Emocionada, admitiu ter completado uma “meta” que não esperava, os “40 anos consecutivos de mordomia”.

“Nunca falhei a mordomia, graças a Deus. Acho que a Senhora d’Agonia faz gosto que eu cá esteja e eu faço muito gosto em vir”, referiu.

Em 1979, quando com três anos participou pela primeira vez, o desfile da mordomia “abria com crianças”, o que já não acontece atualmente.

Lembra-se que, naquela altura, a mãe “era a única mordoma com o fato azul”.

“Deixou de o usar em 2000 e desde então que o envergo, tal como o ouro que trago ao peito”, explicou.

Nessa altura, lembrou, “era muito diferente”.

“Participavam no desfile cerca de 40 a 50 mulheres”, disse.

Hoje, desfilaram 619 mordomas de sete nacionalidades. A dimensão que o número atingiu não lhe deixa dúvidas que o “testemunho continua a passar de geração”.

“A mordomia é feita de todas. Se cada uma de nós trouxer outra mulher, a mordomia não morre”, reforçou.

O desfile partiu dos jardins do antigo Governo Civil, cerca das 16:00, e terminou, mais de duas horas depois, na cúria diocesana.

Este ano, pela primeira, vez, a sessão de cumprimentos oficiais da Mordomia ao presidente da Câmara de Viana do Castelo decorreu de manhã, para imprimir maior fluidez e dinamismo ao desfile.

José Maria Costa abriu o salão nobre do edifício camarário para receber uma delegação de 45 mordomas.

“Se quiséssemos ilustrar as Festas de Nossa Senhora d’Agonia do ponto de vista literário, diria que são um poema à vida escrito com letras de sal, terra, linho e ouro”, afirmou.

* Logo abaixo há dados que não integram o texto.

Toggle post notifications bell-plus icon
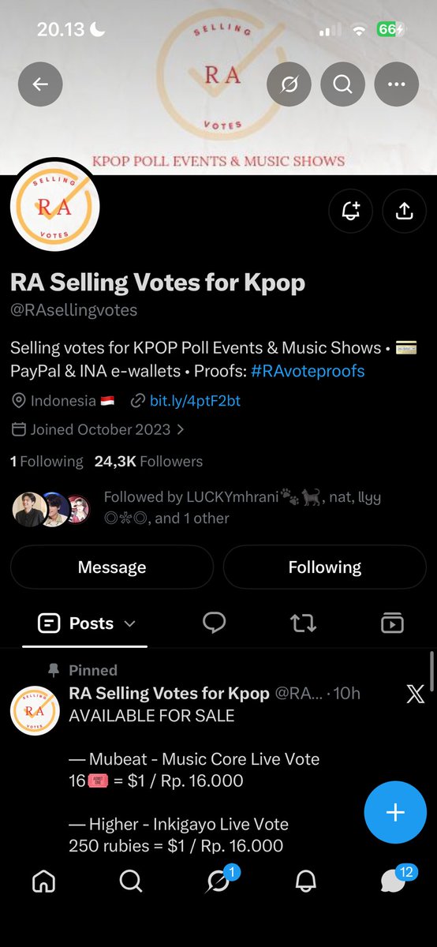The image size is (437, 947). [x=350, y=210]
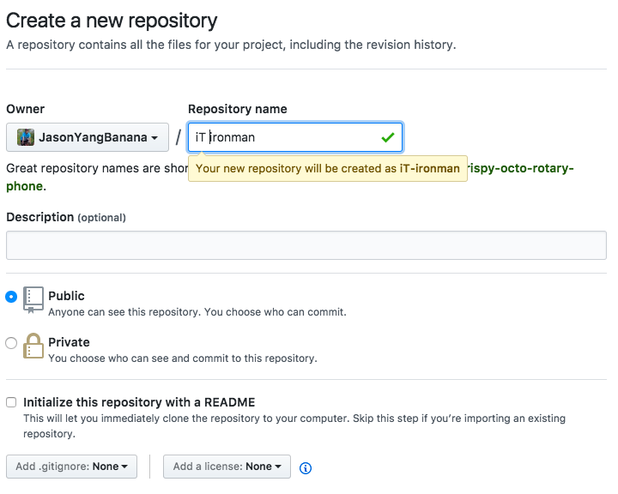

O autarca socialista explicou que o sal representa “o mar, a essência das festas, o percorrer das ruas da ribeira e a procissão ao mar”. Já a terra simboliza o apoio de toda a comunidade à festa dos pescadores”. O linho, dos trajes, e o ouro são, segundo o autarca, o “melhor” que as raparigas envergam e exibem nos dias de festa”.

O desfile da mordomia, hoje presenciado por milhares de pessoas que se distribuíram pelas ruas principais da capital do Alto Minho, é o momento em que os diferentes trajes das freguesias de Viana se encontram e mostram, de uma só vez à cidade.

Desde 2014, também as mulheres da ribeira de Viana do Castelo, com os seus trajes de varina, participam neste desfile colorido pelos vermelhos, verdes e amarelos dos típicos e garridos trajes das diferentes freguesias.

Não faltam também os fatos de noiva mais sóbrios, de cor preta. Neste número algumas das mulheres chegam a carregar dezenas de quilos de ouro, reunindo as peças de famílias e amigos num único peito, simbolizando a “chieira” e outrora o poder financeiro das famílias.